General Surgery Residency Program
The UCSF General Surgery residency program consists of 79 clinical residents and 14 research residents. We offer approximately 40 positions in the first year. Seven positions are for physicians entering the Categorical General Surgery program and are expected to complete the program as chief residents. Approximately 23 positions (designated preliminary physicians) are in combination with postdoctoral training in orthopedic surgery, neurosurgery, oral surgery, otolaryngology, plastic surgery, oral and maxillofacial surgery and urology to serve as a base for these specialties. The remaining 10 positions are for non-designated preliminary residents who are provided 12 months of basic general surgery training based on their specialty field of interest.

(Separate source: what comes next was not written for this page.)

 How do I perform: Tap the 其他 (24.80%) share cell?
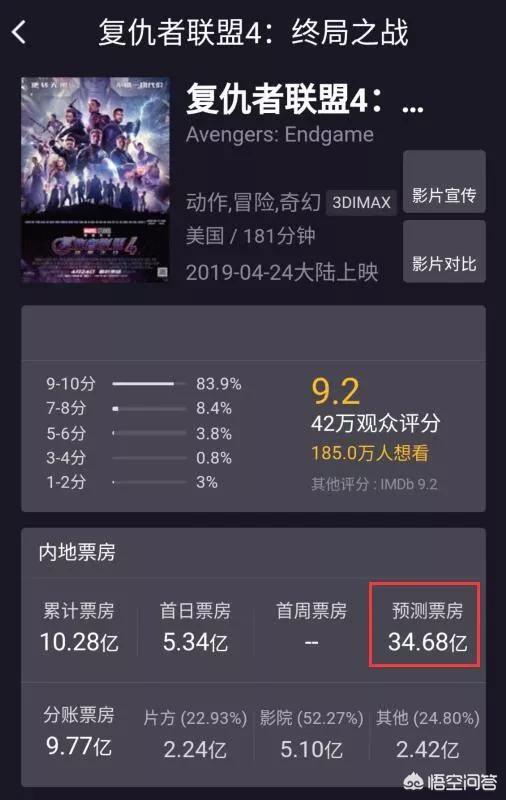[427, 733]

Plastic Surgery Residency Program
The plastic surgery residency at the University of California, San Francisco is a six-year clinical program consisting of three years of training in general surgery followed by three years of specialty training in plastic surgery. Graduates of the program are eligible to enter the examination process resulting in certification from the American Board of Plastic Surgery. In the first three years the program emphasizes broad and intensive training in all aspects of general surgery. With a few minor variations, the training is identical to the categorical general surgery program; these include additional months of training in Oral Surgery, Hand Surgery, and Orthopedics instead of rotations in GI physiology and endoscopy. A total of six months of the first three years are spent on plastic surgery services at the various hospitals.

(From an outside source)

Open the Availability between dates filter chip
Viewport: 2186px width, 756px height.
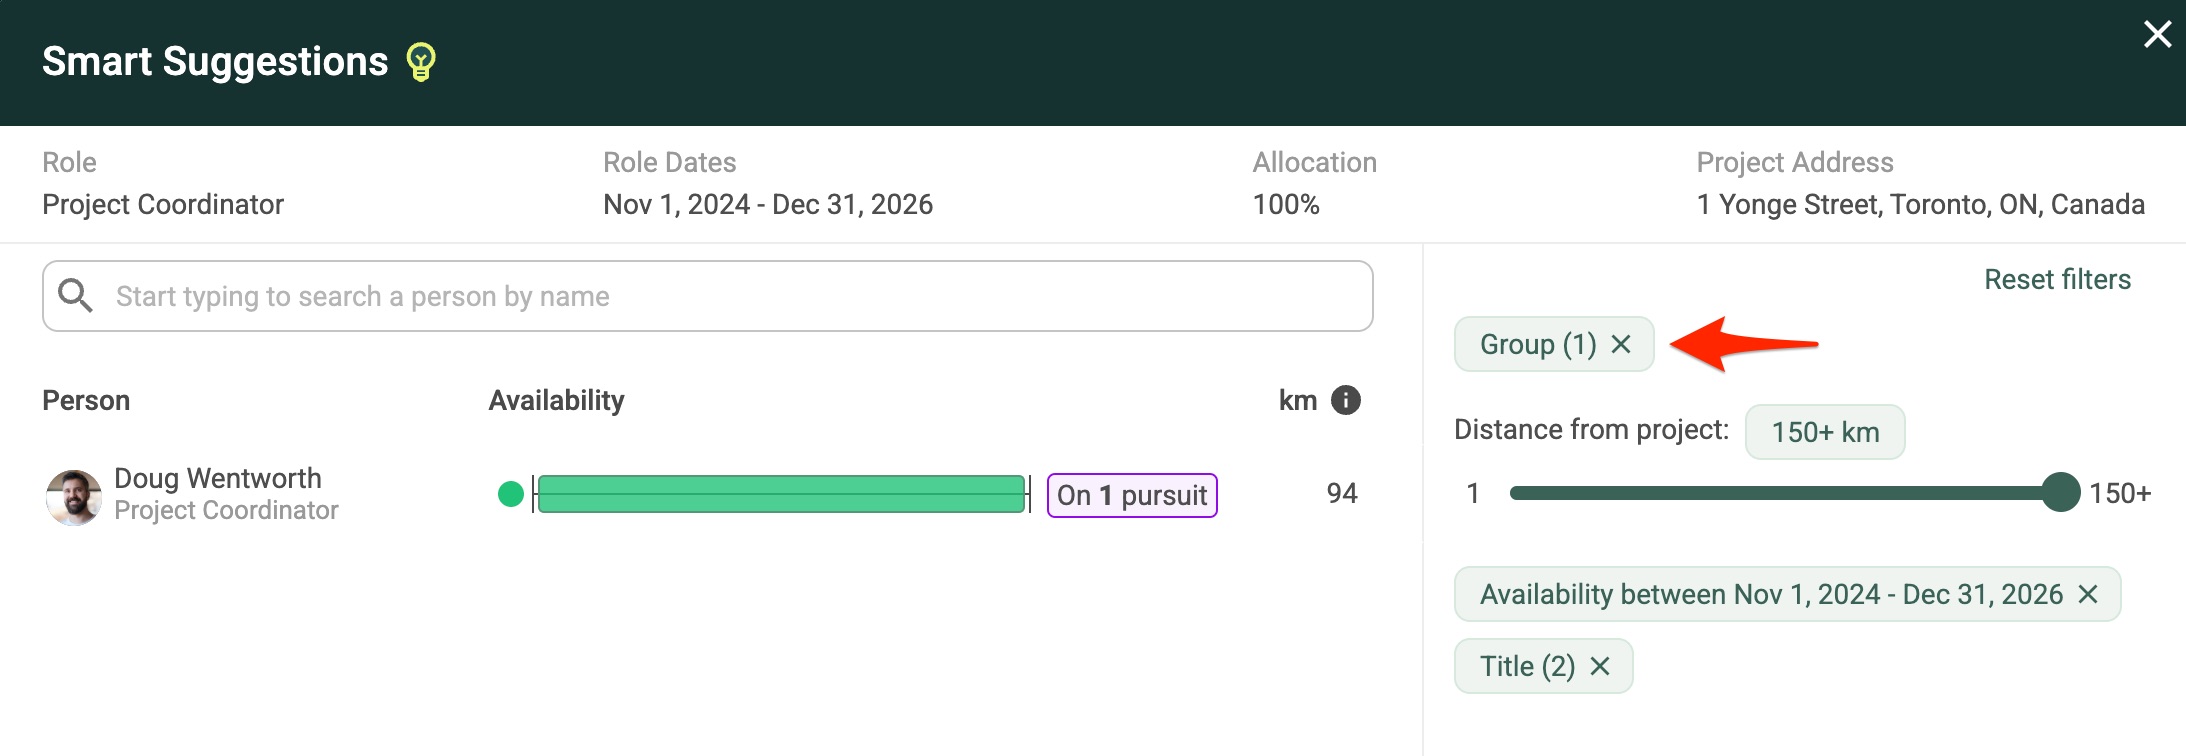1771,594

UCSF-East Bay Residency Program
The residents of the UC San Francisco - East Bay Program rotate through clinical rotations at the Alameda County Medical Center (ACMC), Kaiser Permanente (Oakland, Walnut Creek, Hayward, and Fremont), San Francisco VA Medical Center (San Francisco, CA), Children's Hospital (Oakland), VA Medical Center (Reno, NV) and the California Pacific Medical Center (San Francisco). Clinical rotations through the various sites provide our residents with exposure to a wide variety of patients with diverse clinical problems, surgical faculty, and practice environments.
Traditionally, at the completion of training, the residents have gained extensive experiences in all of the primary components of general surgery. Our graduates comfortably exceed the requirements in all of the defined categories outlined by the American Board of Surgery.
The program matches 7 categorical and 7 preliminary residents each year and has positions for 43 residents (12-10-7-7-7), with all categorical residents who perform satisfactorily finishing at the end of the fifth clinical year. Residents in good standing may elect a period of research after the second or third clinical year.